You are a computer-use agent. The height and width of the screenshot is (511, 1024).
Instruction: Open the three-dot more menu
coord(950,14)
___
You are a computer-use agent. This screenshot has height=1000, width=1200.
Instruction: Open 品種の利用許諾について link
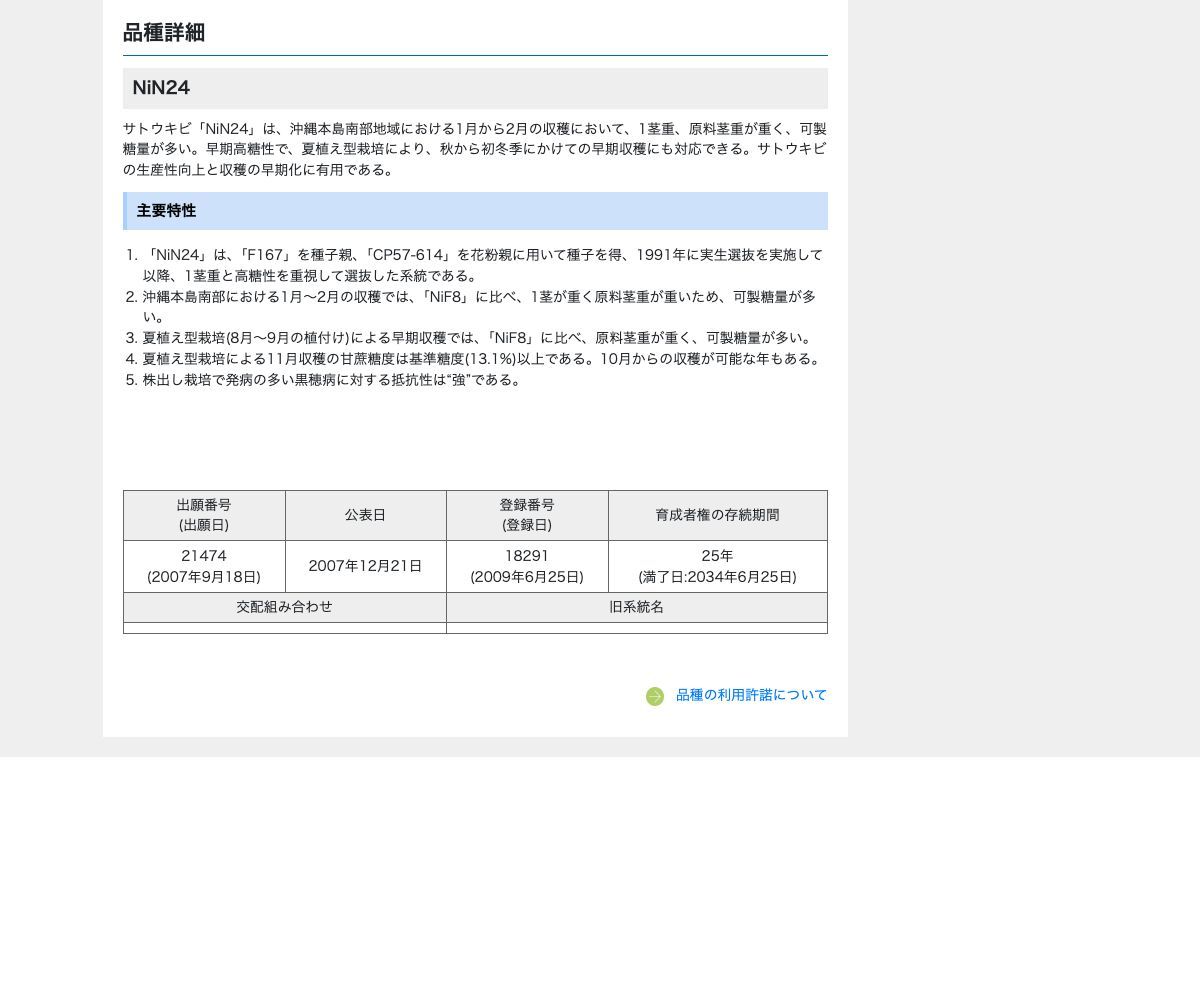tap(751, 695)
___
• EXERCISE OBJECTIVE: Reproduce the part that opens with the line containing "You are a computer-use agent. The" and closes with the line containing "coord(950,14)", copying the entries' requests unchanged and scaling every coordinate in the answers by 2.4, rounded to the nearest whole number with halves rounded up.

• ANSWER FOR THE TASK:
You are a computer-use agent. The height and width of the screenshot is (511, 1024).
Instruction: Open the three-dot more menu
coord(2280,34)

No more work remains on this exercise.